Element and text location records:
--- BEGIN ---
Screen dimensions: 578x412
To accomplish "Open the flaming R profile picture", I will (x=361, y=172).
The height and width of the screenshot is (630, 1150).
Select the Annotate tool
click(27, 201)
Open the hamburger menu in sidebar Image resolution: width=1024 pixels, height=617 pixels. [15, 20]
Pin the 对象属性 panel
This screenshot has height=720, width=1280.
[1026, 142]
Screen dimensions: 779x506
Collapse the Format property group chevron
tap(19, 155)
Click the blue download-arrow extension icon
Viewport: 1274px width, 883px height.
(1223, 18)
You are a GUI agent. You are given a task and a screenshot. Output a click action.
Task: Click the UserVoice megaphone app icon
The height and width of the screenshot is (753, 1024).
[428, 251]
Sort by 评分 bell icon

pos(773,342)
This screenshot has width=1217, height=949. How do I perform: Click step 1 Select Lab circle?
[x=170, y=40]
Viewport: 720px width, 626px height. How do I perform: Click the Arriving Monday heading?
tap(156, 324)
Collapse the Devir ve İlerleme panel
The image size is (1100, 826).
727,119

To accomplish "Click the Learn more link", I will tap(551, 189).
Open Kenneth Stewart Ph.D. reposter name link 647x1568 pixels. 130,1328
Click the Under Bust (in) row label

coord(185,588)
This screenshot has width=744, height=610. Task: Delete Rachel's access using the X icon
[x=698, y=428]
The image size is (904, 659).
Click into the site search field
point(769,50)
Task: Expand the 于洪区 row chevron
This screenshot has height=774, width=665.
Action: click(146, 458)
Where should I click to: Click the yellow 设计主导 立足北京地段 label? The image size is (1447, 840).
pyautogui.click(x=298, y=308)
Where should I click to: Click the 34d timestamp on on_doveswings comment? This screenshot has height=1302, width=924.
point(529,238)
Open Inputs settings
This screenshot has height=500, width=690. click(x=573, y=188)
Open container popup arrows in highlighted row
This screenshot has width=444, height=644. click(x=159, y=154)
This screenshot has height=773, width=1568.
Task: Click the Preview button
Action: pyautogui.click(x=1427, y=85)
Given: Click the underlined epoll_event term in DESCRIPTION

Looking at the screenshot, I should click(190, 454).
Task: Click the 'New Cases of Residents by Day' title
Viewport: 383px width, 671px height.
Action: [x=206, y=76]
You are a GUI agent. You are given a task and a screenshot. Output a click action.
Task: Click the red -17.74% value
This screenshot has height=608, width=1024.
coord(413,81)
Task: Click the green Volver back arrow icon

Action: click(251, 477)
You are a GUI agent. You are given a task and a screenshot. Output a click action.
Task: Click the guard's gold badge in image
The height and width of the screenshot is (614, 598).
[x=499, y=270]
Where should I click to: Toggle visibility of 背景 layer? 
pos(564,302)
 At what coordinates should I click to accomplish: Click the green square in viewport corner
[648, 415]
--- END ---
§ **DIRECTIONS**: Rewrite the records as a two-column CSV with the headers instruction and response. Start at the line containing "Task: Expand the 于洪区 row chevron" and end after the line containing "This screenshot has height=500, width=690.", giving one row per record with its text and its answer each in a single quoted field and line breaks replaced by spaces.

§ **FULL OUTPUT**:
instruction,response
"Task: Expand the 于洪区 row chevron This screenshot has height=774, width=665.","Action: click(146, 458)"
"Where should I click to: Click the yellow 设计主导 立足北京地段 label? The image size is (1447, 840).","pyautogui.click(x=298, y=308)"
"Where should I click to: Click the 34d timestamp on on_doveswings comment? This screenshot has height=1302, width=924.","point(529,238)"
"Open Inputs settings","This screenshot has height=500, width=690. click(x=573, y=188)"